# Redirects einer HttpURLConnection ermitteln



## Guest (27. Apr 2004)

Hi Leute,

wie bekomme ich den wirklichen Host einer HttpURLConnection heraus,
wenn die URL weitergeleitet wurde?

m99


----------



## Roar (27. Apr 2004)

guck dir mal die methoden ib der pai an, und auch die der oberklasse URLConnection: http://java.sun.com/j2se/1.4.2/docs/api/java/net/HttpURLConnection.html
da solltest du fündig werden  :toll:


----------



## Guest (27. Apr 2004)

"methoden ib der pai"  :?: 
Ich arbeite mit eclipse und habe schon mehrere Male die komplette Liste der
vorhandenen methoden durchgeklickt.
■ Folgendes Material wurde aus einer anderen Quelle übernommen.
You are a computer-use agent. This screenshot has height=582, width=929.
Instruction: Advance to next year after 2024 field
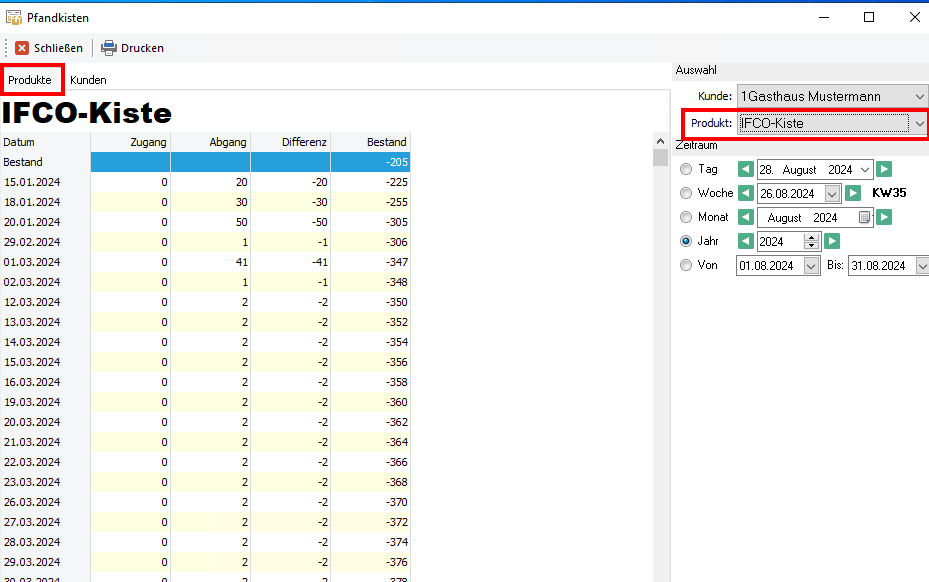[x=832, y=241]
Ich konnte nichts finden.
Könntest du mir vielleicht etwas konkreter helfen, wenn du die richtige Methode kennst?

m99


----------



## Roar (27. Apr 2004)

in der api*
wie wärs mit getURL() ?


----------



## Guest (27. Apr 2004)

getURL(); liefert mir leider auch nur die ursprüngliche URL und nicht
das "Endergebnis" bei Redirects:


```
URL _url = new URL(url);
HttpURLConnection _conn = (HttpURLConnection)_url.openConnection();
System.out.println(_conn.getURL());
```
Die Ausgabe entspricht wie gesagt leider dem Parameter des URL-Constructor.

m99


----------